● SOURCE TEXT
^^^^

Re: improve wals replay on secondary

Fabio Pardi <f.pardi@xxxxxxxxxxxx> · Mon, 27 May 2019 13:04:51 +0200

If you did not even see this messages on your standby logs:

restartpoint starting: xlog

then it means that the checkpoint was even never started.

In that case, I have no clue.

Try to describe step by step how to reproduce the problem together with
your setup and the version number of Postgres and repmgr, and i might be
able to help you further.

regards,

fabio pardi

On 5/27/19 12:17 PM, Mariel Cherkassky wrote:
> standby_mode = 'on'
> primary_conninfo = 'host=X.X.X.X user=repmgr  connect_timeout=10 '
> recovery_target_timeline = 'latest'
> primary_slot_name = repmgr_slot_1
> restore_command = 'rsync -avzhe ssh
> postgres@x.x.x.x:/var/lib/pgsql/archive/%f /var/lib/pgsql/archive/%f ;
> gunzip < /var/lib/pgsql/archive/%f > %p'
> archive_cleanup_command = '/usr/pgsql-9.6/bin/pg_archivecleanup
> /var/lib/pgsql/archive %r'
> 
> ‫בתאריך יום ב׳, 27 במאי 2019 ב-12:29 מאת ‪Fabio Pardi‬‏
> <‪f.pardi@xxxxxxxxxxxx <mailto:f.pardi@xxxxxxxxxxxx>‬‏>:‬
> 
>     Hi Mariel,
> 
>     let s keep the list in cc...
> 
>     settings look ok.
> 
>     what's in the recovery.conf file then?

^^^^

● SUPPLIED MATERIAL
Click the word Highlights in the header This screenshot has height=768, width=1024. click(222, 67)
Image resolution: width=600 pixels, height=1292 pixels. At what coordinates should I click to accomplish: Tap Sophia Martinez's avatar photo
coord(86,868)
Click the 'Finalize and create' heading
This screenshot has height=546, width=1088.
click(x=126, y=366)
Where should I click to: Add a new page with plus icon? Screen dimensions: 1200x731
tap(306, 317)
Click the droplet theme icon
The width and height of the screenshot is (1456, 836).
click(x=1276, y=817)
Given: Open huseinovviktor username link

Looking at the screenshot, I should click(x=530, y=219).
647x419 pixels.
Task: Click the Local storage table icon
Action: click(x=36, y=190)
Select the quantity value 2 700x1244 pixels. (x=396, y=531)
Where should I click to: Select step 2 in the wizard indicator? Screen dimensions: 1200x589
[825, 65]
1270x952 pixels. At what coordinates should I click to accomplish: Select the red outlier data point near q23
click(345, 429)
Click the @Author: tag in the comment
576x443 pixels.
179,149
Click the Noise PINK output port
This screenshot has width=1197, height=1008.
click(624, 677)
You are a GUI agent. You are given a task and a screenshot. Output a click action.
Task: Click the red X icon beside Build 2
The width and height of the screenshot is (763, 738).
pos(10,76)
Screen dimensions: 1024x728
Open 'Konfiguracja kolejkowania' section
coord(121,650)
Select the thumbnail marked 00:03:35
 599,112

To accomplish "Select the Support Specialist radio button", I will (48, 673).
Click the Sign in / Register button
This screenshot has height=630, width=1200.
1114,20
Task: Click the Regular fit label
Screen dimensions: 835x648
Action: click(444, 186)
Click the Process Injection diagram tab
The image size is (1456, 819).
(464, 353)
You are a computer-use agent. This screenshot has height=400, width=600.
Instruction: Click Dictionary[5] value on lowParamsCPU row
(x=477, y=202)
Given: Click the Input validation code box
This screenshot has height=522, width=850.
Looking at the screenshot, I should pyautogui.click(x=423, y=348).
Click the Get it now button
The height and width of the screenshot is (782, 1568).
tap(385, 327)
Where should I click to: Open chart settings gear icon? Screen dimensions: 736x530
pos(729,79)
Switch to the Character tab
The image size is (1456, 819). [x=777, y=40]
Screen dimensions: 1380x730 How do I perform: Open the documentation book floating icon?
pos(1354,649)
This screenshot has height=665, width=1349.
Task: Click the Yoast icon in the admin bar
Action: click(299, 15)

^^^^

● SHORT PROBLEM A
Switch "chart settings" to "graph settings" in the entries, starting at the line that has "Task: Click the Regular fit label" and stopping after the last entry. Give back only those lines, with nothing else changed.
● SHORT PROBLEM B
Pick up the mailing-list reply about WAL replay on a standby server where it stops, and keep it going.
The entries have no connection to the mailing-list reply about WAL replay on a standby server.

● ANSWER A
Task: Click the Regular fit label
Screen dimensions: 835x648
Action: click(444, 186)
Click the Process Injection diagram tab
The image size is (1456, 819).
(464, 353)
You are a computer-use agent. This screenshot has height=400, width=600.
Instruction: Click Dictionary[5] value on lowParamsCPU row
(x=477, y=202)
Given: Click the Input validation code box
This screenshot has height=522, width=850.
Looking at the screenshot, I should pyautogui.click(x=423, y=348).
Click the Get it now button
The height and width of the screenshot is (782, 1568).
tap(385, 327)
Where should I click to: Open graph settings gear icon? Screen dimensions: 736x530
pos(729,79)
Switch to the Character tab
The image size is (1456, 819). [x=777, y=40]
Screen dimensions: 1380x730 How do I perform: Open the documentation book floating icon?
pos(1354,649)
This screenshot has height=665, width=1349.
Task: Click the Yoast icon in the admin bar
Action: click(299, 15)

● ANSWER B
> 
>     regards,
> 
>     fabio pardi
> 
>     On 5/27/19 11:23 AM, Mariel Cherkassky wrote:
>     > Hey,
>     > the configuration is the same as in the primary : 
>     > max_wal_size = 2GB
>     > min_wal_size = 1GB
>     > wal_buffers = 16MB
>     > checkpoint_completion_target = 0.9
>     > checkpoint_timeout = 30min
>     >
>     > Regarding your question, I didnt see this message (consistent recovery
>     > state reached at), I guess thats why the secondary isnt avaialble
>     yet..
>     >
>     > Maybe I'm wrong, but what I understood from the documentation- restart
>     > point is generated only after the secondary had a checkpoint wihch
>     means
>     > only after 30 minutes or after max_wal_size is reached ?  But
>     still, why
>     > wont the secondary reach a consisteny recovery state (does it
>     requires a
>     > restart point to be generated ? )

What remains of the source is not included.